Datasets for Machine Learning

August 15th 2016 by Tine

An important step in machine learning is creating or finding suitable data for training and testing an algorithm. Working with a good data set will help you to avoid or notice errors in your algorithm and improve the results of your application. As creating your own dataset is a very time consuming task in most cases, in this article I will present you with some useful sets for text classification and image classification problems.

Text classification

Image classification

Text classification

In the following sections you will find datasets that can be used for common text classification tasks such as the detection of spam messages, sentiment analysis and the classification by the subject of a document.

• Spam - Non Spam

The task of spam filtering is very common in text classification. Therefore, a lot of datasets can be found for this purpose.

SMS Spam Corpus The SMS Spam Corpus consists of text messages belonging to one of two classes. Each element is either labeled as spam or ham. The set can be downloaded as big (1002 ham, 322 spam) or small (1002 spam, 82 spam) version.

Enron Dataset If you want to have a look at spam filtering in emails instead, you might be interested in the Enron dataset, which provides a collection of thousands of mails, classified as spam or ham. It can be downloaded in a raw or preprocessed version.

Other datasets for spam classification in mails that might be interesting for you are SpamAssassin public mail corpus, TREC Public Spam Corpus or the Spambase Data Set.

• Sentiment Analysis

Another task that can be solved by Machine Learning is sentiment analysis of texts. An example for this task would be finding out if a text states a positive or negative opinion about a certain subject.
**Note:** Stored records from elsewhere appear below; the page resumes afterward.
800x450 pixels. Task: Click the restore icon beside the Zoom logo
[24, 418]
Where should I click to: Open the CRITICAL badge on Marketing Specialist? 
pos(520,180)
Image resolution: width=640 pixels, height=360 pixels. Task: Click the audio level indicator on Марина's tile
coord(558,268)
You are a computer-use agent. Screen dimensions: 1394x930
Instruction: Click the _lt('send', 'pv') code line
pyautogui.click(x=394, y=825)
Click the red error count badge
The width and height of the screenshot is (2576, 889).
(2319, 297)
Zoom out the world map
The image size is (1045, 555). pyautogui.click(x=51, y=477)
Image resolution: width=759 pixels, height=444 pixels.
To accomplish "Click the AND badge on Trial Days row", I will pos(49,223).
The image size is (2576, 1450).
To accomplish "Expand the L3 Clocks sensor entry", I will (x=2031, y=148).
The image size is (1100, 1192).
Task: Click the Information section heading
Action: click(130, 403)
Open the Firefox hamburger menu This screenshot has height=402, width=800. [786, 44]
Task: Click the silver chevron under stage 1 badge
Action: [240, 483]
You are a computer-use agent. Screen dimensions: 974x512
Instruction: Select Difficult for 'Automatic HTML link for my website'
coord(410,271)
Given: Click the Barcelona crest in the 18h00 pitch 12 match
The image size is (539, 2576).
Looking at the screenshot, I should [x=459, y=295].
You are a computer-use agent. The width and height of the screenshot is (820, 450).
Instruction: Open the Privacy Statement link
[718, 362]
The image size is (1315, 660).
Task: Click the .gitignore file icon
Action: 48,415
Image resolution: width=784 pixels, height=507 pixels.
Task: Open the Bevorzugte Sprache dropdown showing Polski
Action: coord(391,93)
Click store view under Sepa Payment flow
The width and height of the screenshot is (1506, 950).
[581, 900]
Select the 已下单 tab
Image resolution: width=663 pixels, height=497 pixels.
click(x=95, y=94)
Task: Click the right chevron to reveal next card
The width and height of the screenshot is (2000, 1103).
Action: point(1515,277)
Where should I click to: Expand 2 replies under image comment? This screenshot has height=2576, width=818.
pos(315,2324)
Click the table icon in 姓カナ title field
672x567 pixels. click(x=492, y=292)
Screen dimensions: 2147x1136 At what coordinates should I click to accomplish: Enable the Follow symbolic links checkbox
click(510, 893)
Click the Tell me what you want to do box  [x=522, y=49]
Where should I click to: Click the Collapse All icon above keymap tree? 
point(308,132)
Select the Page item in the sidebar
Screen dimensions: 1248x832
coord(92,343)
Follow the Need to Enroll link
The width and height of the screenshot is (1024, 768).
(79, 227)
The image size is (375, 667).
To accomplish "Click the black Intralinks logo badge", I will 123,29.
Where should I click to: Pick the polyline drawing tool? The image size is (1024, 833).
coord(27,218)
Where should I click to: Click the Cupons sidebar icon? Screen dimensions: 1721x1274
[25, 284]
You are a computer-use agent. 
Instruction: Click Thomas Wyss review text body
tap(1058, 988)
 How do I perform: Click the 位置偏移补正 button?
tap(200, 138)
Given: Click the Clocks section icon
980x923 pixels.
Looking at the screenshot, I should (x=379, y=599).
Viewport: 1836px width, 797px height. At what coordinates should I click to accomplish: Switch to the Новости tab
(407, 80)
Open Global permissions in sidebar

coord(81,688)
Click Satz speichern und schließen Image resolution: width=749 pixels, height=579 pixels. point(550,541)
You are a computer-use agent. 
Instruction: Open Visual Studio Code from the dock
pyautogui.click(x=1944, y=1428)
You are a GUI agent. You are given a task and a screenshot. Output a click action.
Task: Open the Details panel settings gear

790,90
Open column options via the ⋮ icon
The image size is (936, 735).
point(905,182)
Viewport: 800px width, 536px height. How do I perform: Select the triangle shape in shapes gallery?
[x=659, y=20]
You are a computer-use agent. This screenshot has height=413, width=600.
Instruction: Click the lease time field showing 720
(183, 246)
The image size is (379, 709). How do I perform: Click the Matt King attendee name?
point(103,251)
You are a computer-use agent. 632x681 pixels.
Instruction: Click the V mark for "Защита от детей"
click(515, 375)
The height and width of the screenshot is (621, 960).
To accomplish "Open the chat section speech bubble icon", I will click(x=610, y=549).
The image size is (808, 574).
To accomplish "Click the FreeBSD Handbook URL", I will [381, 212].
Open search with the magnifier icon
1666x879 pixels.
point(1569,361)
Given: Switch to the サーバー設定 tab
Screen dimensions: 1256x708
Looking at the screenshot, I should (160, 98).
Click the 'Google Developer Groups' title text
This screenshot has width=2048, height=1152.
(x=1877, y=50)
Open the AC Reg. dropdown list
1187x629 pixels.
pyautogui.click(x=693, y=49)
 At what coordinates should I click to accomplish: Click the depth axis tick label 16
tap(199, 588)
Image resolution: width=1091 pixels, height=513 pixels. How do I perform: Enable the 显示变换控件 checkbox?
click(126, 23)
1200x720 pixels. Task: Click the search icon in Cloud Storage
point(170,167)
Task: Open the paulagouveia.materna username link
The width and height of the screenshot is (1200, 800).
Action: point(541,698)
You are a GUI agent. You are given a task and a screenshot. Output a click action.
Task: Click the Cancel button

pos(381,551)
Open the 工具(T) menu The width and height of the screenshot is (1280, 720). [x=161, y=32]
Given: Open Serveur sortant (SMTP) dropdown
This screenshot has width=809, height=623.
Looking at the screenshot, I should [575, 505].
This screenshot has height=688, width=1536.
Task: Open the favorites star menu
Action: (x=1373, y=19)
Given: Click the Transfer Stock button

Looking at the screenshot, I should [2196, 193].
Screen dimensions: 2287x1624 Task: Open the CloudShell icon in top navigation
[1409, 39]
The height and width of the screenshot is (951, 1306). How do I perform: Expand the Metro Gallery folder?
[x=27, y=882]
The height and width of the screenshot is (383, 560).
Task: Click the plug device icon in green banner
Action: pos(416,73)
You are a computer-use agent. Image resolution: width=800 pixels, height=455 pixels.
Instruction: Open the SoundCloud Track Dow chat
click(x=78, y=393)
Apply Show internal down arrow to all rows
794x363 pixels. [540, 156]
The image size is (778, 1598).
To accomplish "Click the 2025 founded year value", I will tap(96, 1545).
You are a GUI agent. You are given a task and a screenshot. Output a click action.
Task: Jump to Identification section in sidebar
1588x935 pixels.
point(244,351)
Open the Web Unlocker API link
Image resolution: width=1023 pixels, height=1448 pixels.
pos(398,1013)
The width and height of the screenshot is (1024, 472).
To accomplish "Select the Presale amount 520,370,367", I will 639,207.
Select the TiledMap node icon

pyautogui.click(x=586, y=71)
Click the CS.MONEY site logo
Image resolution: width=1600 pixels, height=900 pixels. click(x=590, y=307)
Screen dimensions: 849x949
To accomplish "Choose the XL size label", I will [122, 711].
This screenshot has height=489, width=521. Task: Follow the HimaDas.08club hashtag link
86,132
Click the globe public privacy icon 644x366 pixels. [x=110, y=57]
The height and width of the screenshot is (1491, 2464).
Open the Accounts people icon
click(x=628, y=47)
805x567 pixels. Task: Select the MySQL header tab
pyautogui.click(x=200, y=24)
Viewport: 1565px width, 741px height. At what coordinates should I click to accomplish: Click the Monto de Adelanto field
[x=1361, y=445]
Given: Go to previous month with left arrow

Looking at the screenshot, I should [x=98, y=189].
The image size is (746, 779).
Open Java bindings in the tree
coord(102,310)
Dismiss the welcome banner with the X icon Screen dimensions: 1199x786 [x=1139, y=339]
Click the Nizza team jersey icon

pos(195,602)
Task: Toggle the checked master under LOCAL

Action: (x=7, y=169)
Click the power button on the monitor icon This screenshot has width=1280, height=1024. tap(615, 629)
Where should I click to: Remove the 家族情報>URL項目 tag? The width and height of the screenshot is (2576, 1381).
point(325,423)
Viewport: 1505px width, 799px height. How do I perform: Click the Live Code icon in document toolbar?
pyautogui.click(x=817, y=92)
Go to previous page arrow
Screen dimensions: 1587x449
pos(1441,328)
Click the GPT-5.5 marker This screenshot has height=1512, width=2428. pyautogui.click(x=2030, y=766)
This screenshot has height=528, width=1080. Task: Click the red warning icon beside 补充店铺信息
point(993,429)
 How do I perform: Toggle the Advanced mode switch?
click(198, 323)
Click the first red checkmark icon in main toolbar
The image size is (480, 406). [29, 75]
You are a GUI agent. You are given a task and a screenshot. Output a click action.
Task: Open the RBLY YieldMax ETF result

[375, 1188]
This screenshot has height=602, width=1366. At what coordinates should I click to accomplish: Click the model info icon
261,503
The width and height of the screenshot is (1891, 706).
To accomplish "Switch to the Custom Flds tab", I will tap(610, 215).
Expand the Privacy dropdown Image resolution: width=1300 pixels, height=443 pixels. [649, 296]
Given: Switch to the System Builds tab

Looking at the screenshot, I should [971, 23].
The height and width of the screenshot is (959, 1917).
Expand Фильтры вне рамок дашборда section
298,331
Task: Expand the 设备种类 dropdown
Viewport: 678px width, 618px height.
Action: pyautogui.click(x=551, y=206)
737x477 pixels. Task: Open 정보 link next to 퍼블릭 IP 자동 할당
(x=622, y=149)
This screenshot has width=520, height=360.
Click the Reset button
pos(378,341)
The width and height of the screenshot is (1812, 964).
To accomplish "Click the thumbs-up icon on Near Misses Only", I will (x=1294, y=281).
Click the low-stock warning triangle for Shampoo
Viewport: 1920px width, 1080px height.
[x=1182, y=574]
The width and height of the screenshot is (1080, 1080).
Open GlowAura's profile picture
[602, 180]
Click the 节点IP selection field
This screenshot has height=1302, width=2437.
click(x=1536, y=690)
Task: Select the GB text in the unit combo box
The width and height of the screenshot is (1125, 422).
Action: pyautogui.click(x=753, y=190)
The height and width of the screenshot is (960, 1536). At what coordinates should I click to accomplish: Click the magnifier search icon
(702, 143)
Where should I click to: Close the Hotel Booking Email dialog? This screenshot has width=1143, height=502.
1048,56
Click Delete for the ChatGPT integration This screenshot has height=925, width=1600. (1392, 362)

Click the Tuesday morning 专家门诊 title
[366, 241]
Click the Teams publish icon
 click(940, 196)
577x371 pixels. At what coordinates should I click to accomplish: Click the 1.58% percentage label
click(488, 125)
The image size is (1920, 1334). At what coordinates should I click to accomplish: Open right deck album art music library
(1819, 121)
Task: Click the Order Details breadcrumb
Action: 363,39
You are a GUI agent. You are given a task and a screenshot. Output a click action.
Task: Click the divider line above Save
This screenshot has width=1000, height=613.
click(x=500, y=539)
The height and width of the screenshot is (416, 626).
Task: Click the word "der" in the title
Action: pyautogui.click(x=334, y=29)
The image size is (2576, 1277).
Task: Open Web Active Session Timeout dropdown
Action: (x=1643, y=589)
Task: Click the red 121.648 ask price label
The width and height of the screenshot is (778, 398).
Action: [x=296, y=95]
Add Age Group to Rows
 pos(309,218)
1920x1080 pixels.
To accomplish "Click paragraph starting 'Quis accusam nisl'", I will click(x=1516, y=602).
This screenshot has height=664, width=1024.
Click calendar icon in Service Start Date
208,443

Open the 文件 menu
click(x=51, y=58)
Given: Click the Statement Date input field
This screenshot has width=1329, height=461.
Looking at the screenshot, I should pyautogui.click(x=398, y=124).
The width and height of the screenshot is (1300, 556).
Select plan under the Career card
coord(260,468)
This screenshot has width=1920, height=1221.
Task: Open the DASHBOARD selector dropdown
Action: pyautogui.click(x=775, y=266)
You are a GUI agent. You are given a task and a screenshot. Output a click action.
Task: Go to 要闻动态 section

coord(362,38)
Twitter Sentiment Analysis Training Corpus In case you’re interested in tweet sentiment classification, the Twitter Sentiment Analysis Training Corpus might be the dataset you’re looking for. It consists of more then 1 million tweets in a .csv file. Each element is labeled as either positive (1) or negative (0).

Movie Review Data More complex texts can be found in the Movie Review Data, which provides a collection of 1,000 positive and 1,000 negative movie comments. The comments are available as unprocessed .html files and as processed texts. Part of this dataset is also a collection of sentences labeled as subjective or objective.

A list of more useful datasets for sentiment classification was put together in this blog post by Kavita Ganesan.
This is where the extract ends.